Губа припустил показательной трусцой, получавшейся из-за людской скученности бегом на месте. Губу обогнал пришедший в себя молдаванин. И скоро стало слышно, как последний колотит в обитую железом дверь. Лечиться захотел. Сергея не волновало, что он там напоет вертухаям: заложит или наплетет, что сломал палец, пытаясь проковырять подкоп на волю.
Боксер же сидел на полу, прислонившись к прутьям шконки, тряс башкой и утирал кровоточащий шнобель. Одну ладонь он держал горстью – в «лодочке» в отхаркнутом кровяном сгустке белели обломки зуба.
– Обзовись, – потребовал от него Сергей, швыряя надоевшую карточную колоду на прежнее место.
– Шрам! – Отодвинув плечом мужиков, из-за спин выбрался длинный и худой до «шкелетоподобия» человек. На желтом, как старая газета, лице под черными впадинами глаз растягивала впалые щеки редкозубая улыбка.
Сергей прищурился. Что-то знакомое... Потом воскликнул, не скрывая удивления:
– Панас!
Поднялся навстречу. («Игарка, шестой отряд, как раз перед моим рывком Панас пристроился хлеборезом, ему оставался год с небольшим, в какого ж, однако, он доходягу превратился»). Освобождая старому знакомому проход, брезгливо ткнул боксера носком кроссовки:
– Пшел отсюда! Дальше лампы на эту сторону не рыпаться.
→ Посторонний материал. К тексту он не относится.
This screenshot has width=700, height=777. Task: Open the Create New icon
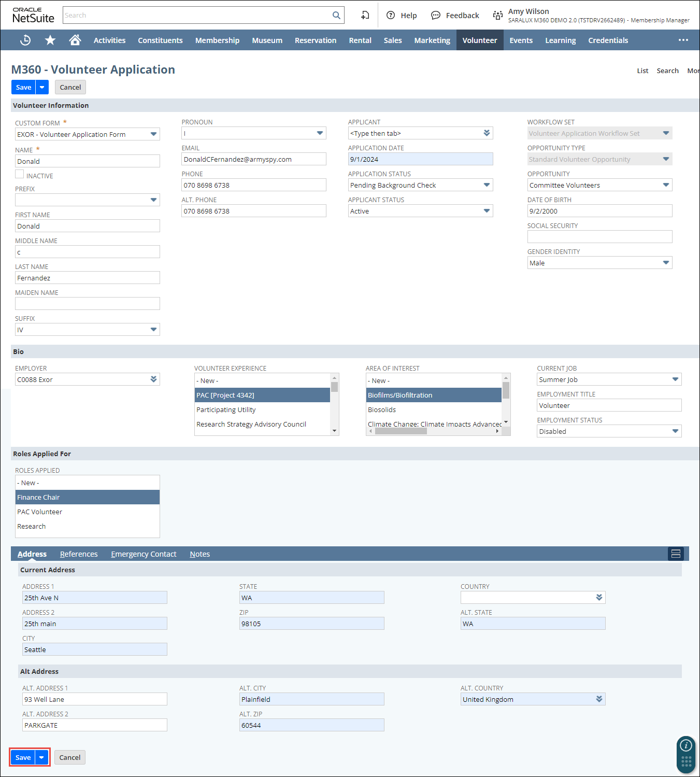[x=365, y=16]
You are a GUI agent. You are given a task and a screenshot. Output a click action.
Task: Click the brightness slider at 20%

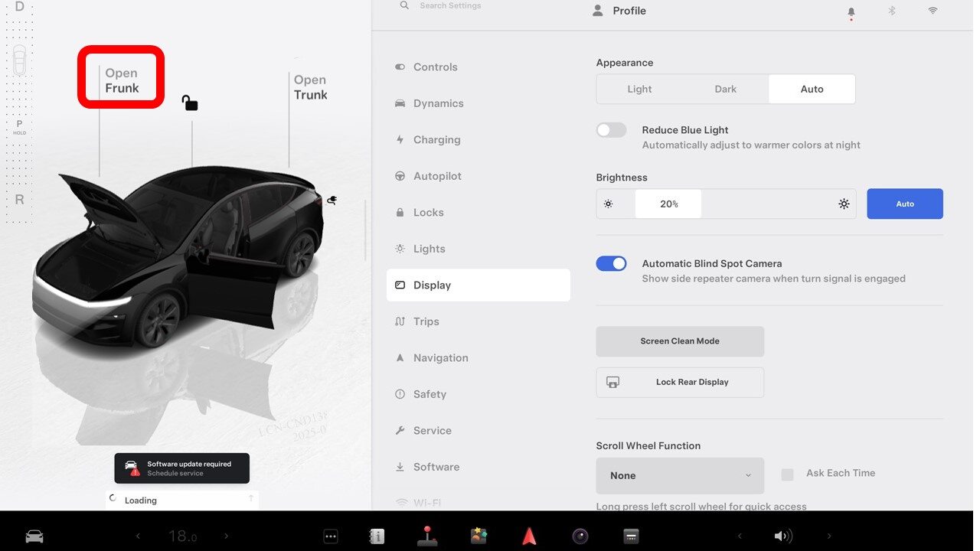click(668, 204)
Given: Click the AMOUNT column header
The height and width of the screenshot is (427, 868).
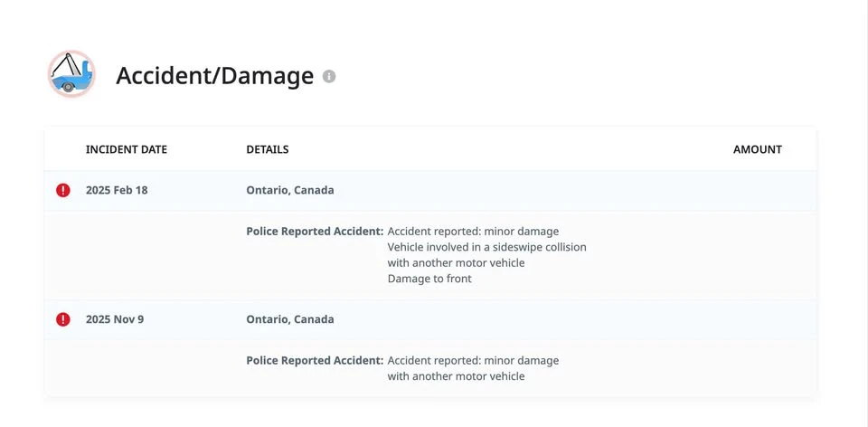Looking at the screenshot, I should pos(758,149).
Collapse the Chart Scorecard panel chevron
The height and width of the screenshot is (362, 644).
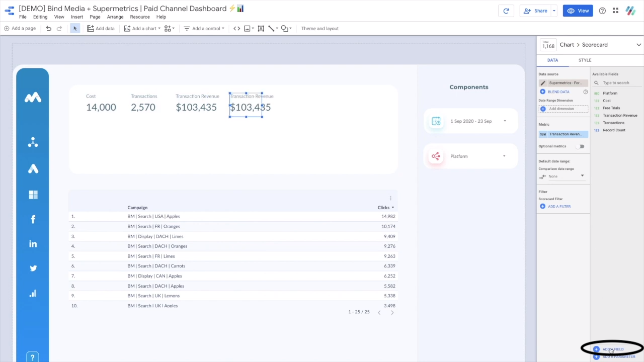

Откликаться будешь на Боксера.
От Сергея не ушло, что при возгласе «Шрам!» Боксер вздрогнул – выходит, наслышан бычок. Оно и не мудрено, какой бы ни был тот шестеркой, а среди братвы крутится, базары слушает, имена запоминает. Значит, без лишних дебатов просцыт, как был не прав и что отсюда следует.
Так и есть, без дополнительных же разъяснений Боксер, покачиваясь и придерживая себя за стойки шконок, потащился на новое место. Сергей обменялся с Панасом рукопожатиями.
– Садись, – показал на место рядом с собой. – Давно паришься?
– Да полгода, – Панас был рад встрече и продолжал улыбаться, но улыбка смотрелась на его недужном лице шелковой заплатой на лохмотьях.
– И много вешают?
– Пятерку клеят.
Панас извлек из загвозданных штанов «Беломорканал», засмолил. Шраму почему-то привиделось, как при каждой затяжке расползаются по швам растрескавшиеся, прокопченные легкие этого доходяги, как беломорный дым выдувает из кожи пергаментного цвета последние здоровые клетки.
– Вешают обнос зажиточной хаты, клепают на невинного человека. Сватают, суки, еще десяток эпизодов. Ментам же охота глухари свои позакрывать, на мне погоны заработать, – Панас заговорщицки подмигнул, мол, тебе ли не понять, что так оно и обстоит по правде, есть чем похвастаться. – Ты-то в Питере осел?
– Под городом.
За их беседой искоса наблюдали обитатели камеры, перешептывались, обсуждая происшествие и перемены. Хата задумана на двадцать арестантиков, но корячилось в ней сейчас не меньше полусотни. Бодрствующая смена горбилась на краях шконок возле мослов спящих, на корточках в проходе и у стен. Курили, переговаривались, кто-то муслил глазами газету, кто-то игрался с ниточкой, тренируя незатейливый фокус, кто-то дремал сидя на полу, сложив цапки на коленках и опустив на них череп. Худой мужик в рваной на спине майке, склонившись над ржавым рукомойником, чистил зубы.
– Я, вишь, в Питер на экскурсию приехал. Дай, думаю, в Эрмитаж чин чинарем схожу, по Невскому пофланирую, а меня хвать и в крытку. По роже срисовали, что ходивший, как не взять? На ком еще план выполнишь, как не на нашем брате, – Панас таки запырхал в кулак долго и натужно.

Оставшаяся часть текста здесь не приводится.